Assim, quando fosse encaminhado o litígio para a mediação, o mediador responsável pelo procedimento, através das técnicas já apresentadas, além de resolver o conflito/problema que lhe foi apresentado, poderia conduzir as partes à resolução do problema de fundo, promovendo a pacificação social e, principalmente, a relação de confiança entre as partes, que nos casos de relações comerciais internacionais é de suma importância para a manutenção de parcerias e contratos, que garantam bons e seguros negócios para os envolvidos no cenário global.

Desta forma, o primeiro ponto a se destacar a favor da aplicação dos métodos autocompositivos de solução de conflitos no âmbito do comércio internacional, é a possibilidade de manutenção e, quando for o caso de conflitos mais complexos, a restauração da relação comercial estabelecida entre os litigantes. Isto porque, Frente a agressividade atualmente imposta pelo mercado global, a manutenção de boas relações com clientes, parceiros e fornecedores é de essencial importância para assegurar a continuação das atividades empresariais e dos negócios neste âmbito. Na contramão, ser fomentador de litígios nestas relações comerciais internacionais pode ser um caminho sem volta para o fim das operações no cenário global, posto que cada vez mais as empresas têm se precavido ao contratar com o comércio exterior, fugindo daqueles vistos como “problemáticos”.

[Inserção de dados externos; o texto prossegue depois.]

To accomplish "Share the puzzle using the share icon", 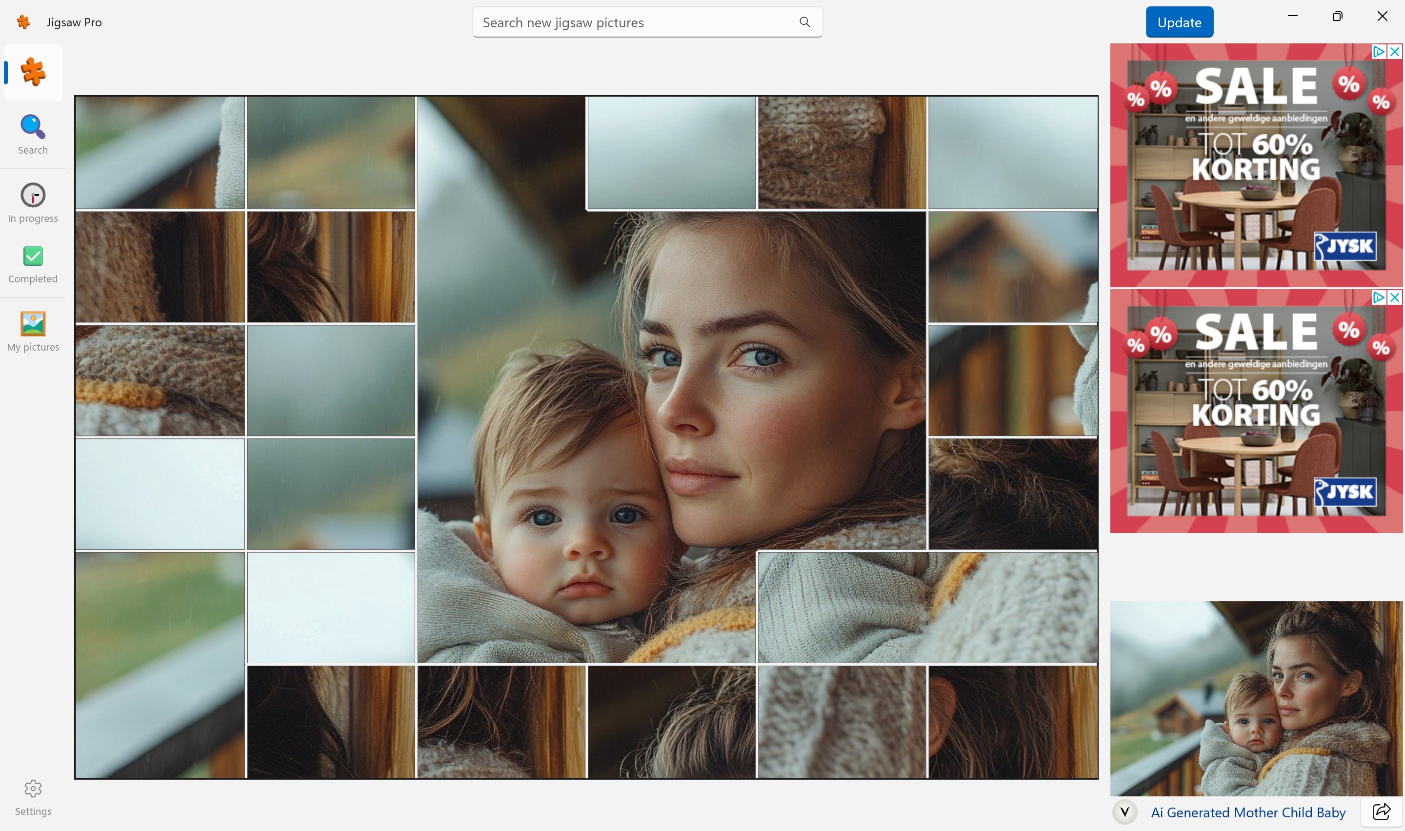I will (1381, 811).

Ademais, ainda há de se destacar que os métodos autocompositivos de solução de litígios no âmbito do comércio internacional, pode representar uma economia financeira vultuosa para as empresas envolvidas na relação comercial, uma vez que os métodos heterocompositivos, ou seja, o judicial e a arbitragem, se caracterizam, apesar de suas tênues diferenças, por serem procedimentos que demandam um custo muito alto, seja com as custas processuais no primeiro caso, seja com os honorários arbitrais no segundo, que, dependendo do valor discutido, podem constituir um rombo considerável na contabilidade.

Assim, no caso da negociação, por exemplo, os custos seriam somente com os honorários dos negociadores de cada parte, isto se houvesse real necessidade da presença destes no processo, uma vez que os próprios contratantes, por meio de seus representantes, seriam capazes de chegar a um denominador comum frente ao conflito existente. Por outro lado a conciliação e mediação apresentariam os custos dos honorários do conciliador e mediador, respectivamente, mas em patamares muito inferiores aos observados nos métodos hetercompositvos, uma vez que se caracterizaram como métodos menos burocráticos e mais céleres.

Ocorre que, infelizmente, ainda são poucos os casos em que se observa a busca da resolução dos conflitos pelos meios autocompositivos de resolução de conflitos, em decorrência da própria cultura empresarial e, principalmente, pela falta de segurança jurídica que os acordos apresentam no âmbito internacional. Isto porque não há nenhum tratado ou convenção que garanta executividade e efetividade destes acordos frente à jurisdição dos Estado soberanos, diferentemente do que acontece, por exemplo, com a sentença arbitral, que possui eficácia internacional e interna de acordo com a legislação do país em que será executada.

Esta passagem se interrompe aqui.